Just a few more green options include lettuce, broccoli, avocados, cabbage, cucumbers, Brussel sprouts, green onions, green peppers, peas, asparagus, and artichokes.

For orange, of course we have oranges and tangerines and their cousins, peaches, apricots, papayas, sweet potatoes, cantaloupe, pumpkin, and many more.

For red, cherries, beets, red grapes, red onions, radishes, rhubarb, cranberries, strawberries, raspberries, kidney beans, red potatoes, watermelon, and more.

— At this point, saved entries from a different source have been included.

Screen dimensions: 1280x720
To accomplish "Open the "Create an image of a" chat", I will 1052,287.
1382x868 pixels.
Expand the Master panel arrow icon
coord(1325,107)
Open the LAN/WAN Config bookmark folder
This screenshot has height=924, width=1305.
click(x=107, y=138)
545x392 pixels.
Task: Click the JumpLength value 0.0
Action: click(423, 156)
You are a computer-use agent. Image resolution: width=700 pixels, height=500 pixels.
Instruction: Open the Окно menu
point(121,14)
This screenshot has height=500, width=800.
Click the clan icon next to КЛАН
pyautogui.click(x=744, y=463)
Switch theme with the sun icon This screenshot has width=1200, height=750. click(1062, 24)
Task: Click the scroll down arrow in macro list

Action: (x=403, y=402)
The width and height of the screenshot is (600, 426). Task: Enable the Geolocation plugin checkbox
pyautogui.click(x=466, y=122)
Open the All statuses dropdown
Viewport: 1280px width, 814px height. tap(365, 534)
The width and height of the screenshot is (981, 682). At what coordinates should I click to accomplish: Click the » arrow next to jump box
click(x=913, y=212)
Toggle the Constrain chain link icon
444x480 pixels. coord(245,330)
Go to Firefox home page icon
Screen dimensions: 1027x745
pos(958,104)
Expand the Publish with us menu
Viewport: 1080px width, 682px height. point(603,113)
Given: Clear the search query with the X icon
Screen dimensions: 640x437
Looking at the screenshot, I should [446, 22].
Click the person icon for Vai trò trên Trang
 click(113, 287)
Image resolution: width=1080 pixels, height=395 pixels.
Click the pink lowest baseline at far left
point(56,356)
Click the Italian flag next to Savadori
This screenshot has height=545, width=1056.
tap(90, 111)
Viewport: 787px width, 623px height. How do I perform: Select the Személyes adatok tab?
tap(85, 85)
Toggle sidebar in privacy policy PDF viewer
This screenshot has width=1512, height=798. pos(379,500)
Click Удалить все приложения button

Yellow includes pineapples, summer squash, bananas, corn, lemons, yellow variants of many foods like yellow tomatoes, yellow watermelon, yellow beets.

Black Purple/Black include blueberries, eggplant, plums, blackberries, raisins, purple grapes, purple potatoes and purple carrots, kale, and turnips. I’ve been eating lots of purple carrots that have suddenly become popular lately.

White  is often associated with processed foods like white rice, rise bread, and more but there are plenty of “natural” and garlic, onions, parsnips, leeks, napa cabbage, cauliflower, white eggplants,

Although it is silly to say that eating colorful foods alone is a healthy and balanced diet, it helps a lot to add vitamins, minerals, fiber, and many other beneficial substances to your diet, especially when your diet (just like everyone else’s) is less than perfect!